The most widely used of these drugs are the chemicals LSD (“acid”), Psilocybin/Psilocin (“magic” mushrooms), MDMA (“ecstasy”), DMT, and mescaline (peyote), though there remain a wide variety of less well-known chemicals that share certain effects. Some of these chemicals, or the plants they can be found in, have significant history of spiritual and medicinal use in the indigenous cultures of the Americas, Africa, and Asia, often consumed by a shamanic elder or group as part of various ceremonies. Within the last century however, these chemicals have spread beyond these original practices to the general public and have gained a greater variety of uses from the recreational to the medical. The use of these chemicals recreationally is a phenomenon undeniably connected to the “hippies” of the counterculture movement that arose in the western world in the mid-20th century who took these drugs frequently and in excess. Simultaneously, these drugs were starting to generate great excitement to the psychiatric community, both as a form of treatment for some mental conditions and as a way to further our understanding of human consciousness. Psychonauts often arise out of both these areas of use, as they usually find significant personal enjoyment in the use of psychedelics, but as well see them as a way help deal with personal mental problems they face, hoping to discover some insights they can keep with them and share with the rest of the world.
Those who decide to experiment with the mind-altering experiences that are created by psychedelic substances can have highly different reasons for doing so. This is due to the varied public awareness and often negative public perception of these substances that leads to people having vastly different amounts of knowledge about the effects, risks, and history of these drugs. Due to this, people often have experiences that differ from expectations they may have had going in, which usually either deters future use, or entices people to try them again. Psychonauts however, often seem to find their psychedelic trips to be of greater significance than merely a fun drug-induced experience. Usually this comes about due to some portion of the experience affecting these people in a mystical and transcendental way that often leads to some significant personal realization or major philosophical reorientation (Lerner, 2006).
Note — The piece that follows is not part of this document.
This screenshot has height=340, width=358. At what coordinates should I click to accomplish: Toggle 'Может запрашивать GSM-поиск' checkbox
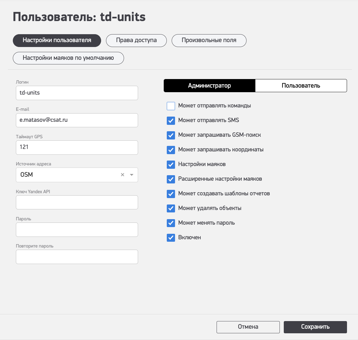click(x=171, y=135)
After this development these people claim to be changed for the better, and usually seek to understand the nature of their experience and the realizations that came from it in greater depth by engaging in further psychedelic experiences throughout their life.
The appeal of using drugs with primarily psychedelic effects over other drugs for psychonauts is due to some of their chemical traits as well as the history behind their use. Many of these drugs have shown relatively little habit-forming or addiction potential, due to both the biochemical effects in the body and the intensity of psychedelic experience that often causes users to take breaks between major uses. Since some of these chemicals are quite similar in structure to those that are processed naturally in the human body, they tend to have minimal physically harmful effects themselves, with longer-lasting effects being almost entirely psychological in nature. Thus, the common conclusion amongst psychonauts is that these drugs are far safer to consume than most other substances, though MDMA and several less well-researched psychedelic compounds have a history of being more dangerous, particularly when combined with other substances. The historical use of psychoactive substances in shamanic rituals is as well a major reason psychonauts pursue the benefits they find in the use of these drugs. Many psychonauts see themselves as “new/techno-shamans,” as they believe they are pursuing the same experiences and knowledge that were pursued ceremonially for millennia of human history (Orsolini, 2017). While there remain dangers involved in the consumption of these drugs, the low risk relative to other substances and history of ceremonial use for communal benefit combine with the personal enjoyment these experiences can have to outweigh such concerns for these avid users.
Several specific developments led to the increased awareness and use of psychedelic drugs by the general public that spawned modern-day psychonauts. One of the first of these was Swiss chemist Albert Hoffman’s accidental discovery of the effects of Lysergic Acid Diethylamide
(LSD) in 1943, after initially synthesizing it in 1938 for Sandoz Pharmaceuticals. Having had some strange effects after accidentally consuming an unknown amount, he administered himself a very small dose and underwent a powerful experience, concluding that the drug could be quite significant for psychiatry. Sandoz Pharmaceuticals eventually began to market LSD as “Delysid” over the next two decades, and word of its powerful effects spread. Psilocybin, the psychedelic compound in magic mushrooms was popularized later after “Seeking the Magic Mushroom” was published in Life Magazine by a banker named Robert Gordon Wasson in the mid-1950s. He had been searching for rumored mushrooms that brought about visions and found them in a remote Mexican village, where he witnessed the use of them by the locals and tried them first-hand, undergoing profound visions and deciding their mechanism of action must be understood. After this article, many people traveled to Mexico in search of the same mushrooms, inspiring further research but also drawing unwanted attention to what had been relatively sacred ceremonies for these communities that then became tourist attractions of a sort.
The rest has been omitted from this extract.